In their new lecture-performance LOST FOR WORDS, artists and filmmakers Silvia Maglioni & Graeme Thomson propose a journey through the reenchanting powers of disappearing voices and endangered languages. Drawing on both a number of recent works and their current co-research, they will seek to summon the forces of lichens, birds, knots and waves, exploring interspecies relations and forging untranslatable, fugitive alliances. The performance will be followed by a presentation of the WORD CLINIC.

LOST FOR WORDS
LOST FOR WORDS is a multi-form project initiated by artists and filmmakers Silvia Maglioni & Graeme Thomson that confronts the violent consequences of language extinction. Languages are living organisms, each of which carries within itself an entire universe. When a language disappears, it is a world of interconnections that disappears, a whole ecosystem of knowledges, rituals, narratives, affects, lines of flight. Beginning from grassroots digital archives and co-research and drawing upon theoretical and literary texts, films, music and sound art, the project focuses on specific words or concepts that testify to forms of life that have disappeared or are endangered, while additionally focusing on areas of untranslatability, opacity, resistance, betweenness and absence. In parallel, the artists’ research maps out words and ideas whose meanings and usages are being captured, poisoned or altered and attempts to collectively imagine ways they might be healed.
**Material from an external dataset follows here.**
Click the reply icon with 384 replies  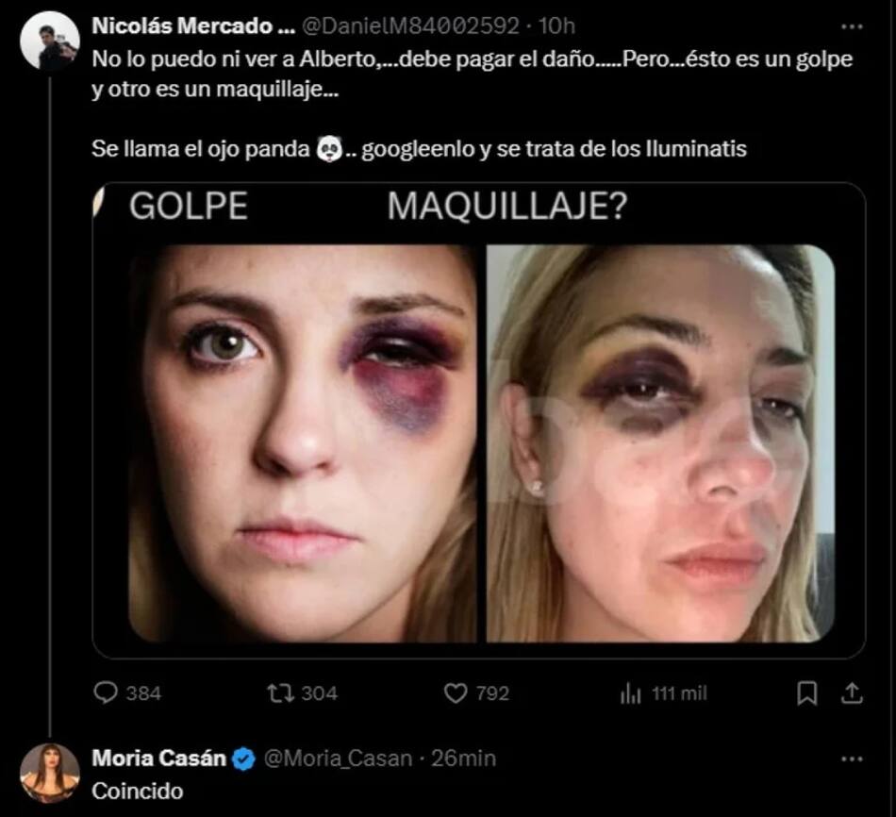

Adopting a transdisciplinary and decolonising approach and combining co-research with speculative fabulation, countermapping and performance, the project involves the composition of a Glossary of Re-enchantment as well as the creation of a nomadic WORD CLINIC, in the hope of fostering a co-flourishing of entangled words, ecosystems and forms of life from different cosmologies and temporalities, lost words to help us re-enchant fragments of the living web that composes our planet.

Silvia Maglioni & Graeme Thomson are filmmakers and artists whose work explores the porous borders between fiction and documentary, the visible and the invisible, cinema and installation, theory and practice. The artists often make use of cinema to reactivate lost or forgotten archives and histories and to create new modes of collective vision and engagement with contemporary thought and politics. Their practice includes films (both features and shorts), mixed-media installations, sound works, film-performances, radio shows and books. In constant dialogue with literature, philosophy, music and science, their projects are research-based, process-oriented and trans-disciplinary. Maglioni & Thomson’s films have been screened at major international film festivals (including Berlin Critics’ Week, IFF Rotterdam, Bafici, Jihlava, Thessaloniki and FID-Marseille). Their work has also been shown in museums and art spaces worldwide (including Centre Pompidou, Tate Britain, Reina Sofía, HKW, Serralves, MACBA, Louvre, REDCAT, The Showroom, KHOJ New Delhi, Museu de Arte Moderna de Bahia, Institute of Modern Art Brisbane, Whitechapel Gallery, LABoral, Van Abbe, CA2M, Fondazione Merz). In 2020, they co-founded the web radio firefly frequencies, which is part of the lumbung radio interlocal network (documenta fifteen). Silvia Maglioni & Graeme Thomson are currently preparing a new film to be shot in Sicily.

The research project LOST FOR WORDS unfolds between August 2023 and July 2024 in collaboration with several international partners: EDHEA (Sierre), ESADMM (Marseille), Ecomuseo del Mare (Palermo), Sorbonne Nouvelle (Paris), Bulegoa z/b (Bilbao), The African Art Book Fair / Dakar Biennial (Dakar) and Fondazione Merz (Turin). It is supported by the Directorate-General for Contemporary Creativity of the Italian Ministry of Culture under the Italian Council program (12th Edition, 2023), which aims to promote Italian contemporary art worldwide.